Most patients with mild disease never seek medical treatment. Some patients take Fluoride tablets although there is no good evidence that it stops the disease getting worse. In patients who have a hearing disability, there are three options.

Hearing Aid

This is easy to fit and is an excellent way of boosting the sound entering the ear in mild or moderate hearing impairment. However, it does not stop the disease getting worse and a stronger hearing aid may be required after some time. There are also cosmetic issues and some patients dislike the "artificial sound" provided by a hearing aid.

Surgically Implanted Hearing Aid

The commonest device is a bone-anchored hearing aid, which screws to the bone of your skull in a minor operation. It overcomes some of the problems with "artificial sound" that can be suffered with a conventional hearing aid. However, it shares the other drawbacks of conventional hearing aids and in addition the small titanium screw coming out through the skin needs to be carefully looked after to prevent infection and loosening.

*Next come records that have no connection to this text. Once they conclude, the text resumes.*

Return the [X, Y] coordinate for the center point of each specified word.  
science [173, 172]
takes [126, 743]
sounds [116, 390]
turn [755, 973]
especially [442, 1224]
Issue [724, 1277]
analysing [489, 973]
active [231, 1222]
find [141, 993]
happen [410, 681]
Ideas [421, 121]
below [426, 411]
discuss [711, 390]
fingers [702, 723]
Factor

In profoundly deaf patients a cochlear implant can be considered. This type of hearing aid has two parts. One is completely implanted under the skin. The other sticks to the implanted bit by magnetism and fits behind the ear. In addition to the problems with "artificial sound" experienced with the hearing aids, the cochlear implant has the same surgical risks as a stapedotomy operation.


This operation was previously called stapedectomy, but has now been refined to make it safer. In patients with moderate hearing loss it is possible to restore the hearing to normal levels without the danger of further hearing impairment in the future. A small hole is drilled in the oval window and the stapes is replaced with a Teflon piston. If successful the otosclerosis is effectively cured, as the operation does not need to be repeated. The main risk of the operation is that the inner ear may be damaged by infection as a result of surgery, which could lead to permanent deafness in the operated ear. This rare complication may be accompanied by dizziness and even tinnitus. More common complications include an altered taste sensation as the nerve of taste runs across the eardrum and can get bruised (even cut)during the procedure. Some surgeons use a laser and this carries an additional rare risk of facial palsy.